Askerlerin depoladığı erzakı bulduğumuzda, en azından somurtan yüzlerimiz yeniden gülümsüyor. Günlerimizi neredeyse hiç dışarı çıkmadan geçirirken, keşif aracımızın kontrollerine uzaktan bağlanarak, bizi aramak için geleceğini umduğumuz federasyonu kaçırmadığımıza emin oluyoruz. Yakalanma ihtimaline karşı, Kramen'i bulmamızı sağlayan ve Doria tarafından fark edilmediği için güvenli olduğunu düşündüğümüz sinyalin aynısını kullanıyoruz.

Günler birbirini kovalarken, neredeyse sonsuza kadar buraya sıkışıp kaldığımızı düşünmeye başlıyoruz. Geçen on sekiz gün içinde yaşanan en olumlu gelişme ise, artık Sekunar 12'de Doria izine rastlamıyor olmamız. Lanila'yı her fırsatta tutsak Doria askeri ile geçen görüşmesini detaylı bir şekilde anlatması için sıkıştırmamız nedeniyle, kadın sonunda dayanamayıp konuşuyor. Dorialının kendisine galaksiyi ele geçireceklerini, karşılarına çıkan ne varsa yok edeceklerini ve buna benzer şeyler söylediğini, ancak iş sonunda sevdiklerimizin gözümüzün önünde öleceği kısma geldiğinde, askerin serbest kalıp bizden bahsetmesi riskini alamayacağı için onu öldürmek zorunda kaldığını söylüyor.
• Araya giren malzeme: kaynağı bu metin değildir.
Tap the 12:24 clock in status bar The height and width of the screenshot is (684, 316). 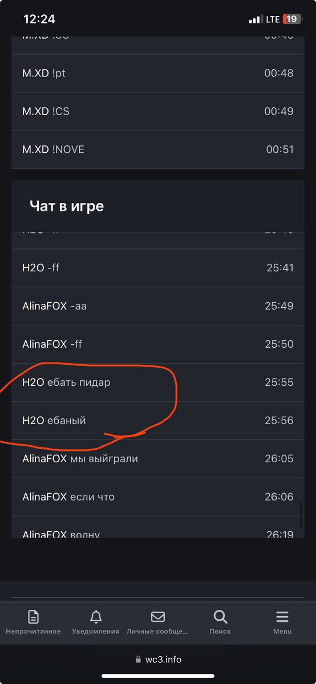39,19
Saklandığımız askeri üste neredeyse bomboş geçirdiğimiz zamanlar, eğitim aldığımız ilk günden bu gezegene ayak bastığımız ana kadar Karna'yla aramızda yaşanan yabancılığı sanki tamamen alıp götürüyor. Başta gariplikleri ve umursamaz tavırlarıyla canımı çok sıkan çocuk, sonunda arkadaşım diyebileceğim birine dönüşüyor. İlerleyen günlerde, annesi ve babasının galaksimizdeki maden kolonilerinden birinde, bir sene önce geçirdikleri bir kaza sırasında öldüklerini ve bu nedenle insanlarla yakınlaşmakta güçlük çektiğini, eğer birilerine değer verirse onları kaybetme korkusunu engelleyemediğini, sonuç olarak da herkesten olabildiğince uzak kalmayı tercih ettiğini öğreniyorum. Onun hakkında gerçekten yanılmışım...
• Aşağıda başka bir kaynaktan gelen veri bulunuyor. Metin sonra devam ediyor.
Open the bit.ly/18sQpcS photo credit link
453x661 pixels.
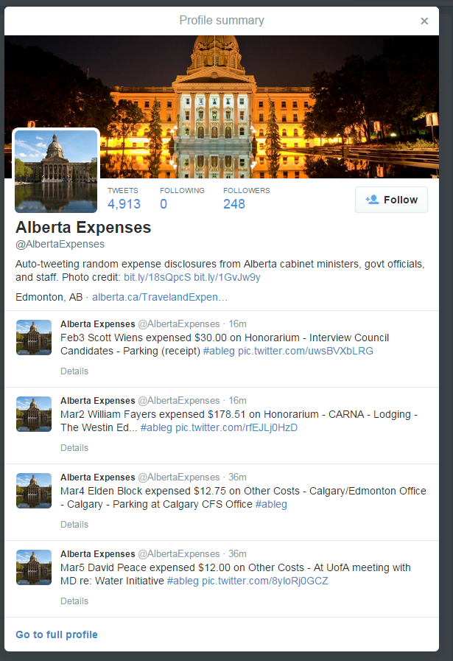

On dokuzuncu günün sabahında, kollarımızdaki bilgisayarların alarm vermesiyle uyanıyoruz. Geldiler... İşte geldiler... Senden kurtuluyorum lanet olası gezegen... Federasyon gemisi ile iletişim kurduğumuzda, durumumuzu ve bizi almaya gelmelerine ihtiyacımız olup olmadığını soruyorlar. Onlara bir sorun olmadığını ve sahip olduğumuz keşif gemisinin işlevselliğini kaybetmediğini söyleyip, hiç zaman kaybetmeden yola çıkıyoruz.

Sekunar 12'nin atmosferini terk etmeden önce son bir defa geri dönüp, görebildiğim kadarıyla gezegene bakarken orada yaşadıklarımızı düşünüyorum. Minla, saklandığımız üste annelik yaptığı Merinas'ı yine kucağına almış öylece önüne bakarken, küçük kız bugüne kadar bozmayı başaramadığımız sessizliğini hala sürdürüyor. Eminim geri dönünce, Nexa'daki psikologlar onu sağlıklı haline döndürebilmek için ellerinden geleni yapacaklardır. Ent'le Karna kurtulduğumuzla ilgili aralarında şakalaşırlarken, Sleni yan koltuğumda oturuyor ve elimi sıkı sıkı tutuyor. Herkes bu mutlu anı farklı şekillerde yaşamayı tercih ederken, Lanila ciddiyetini hiç bozmadan bizi taşıyan gemiyi uçuruyor. Hoşça kal Sekunar 12...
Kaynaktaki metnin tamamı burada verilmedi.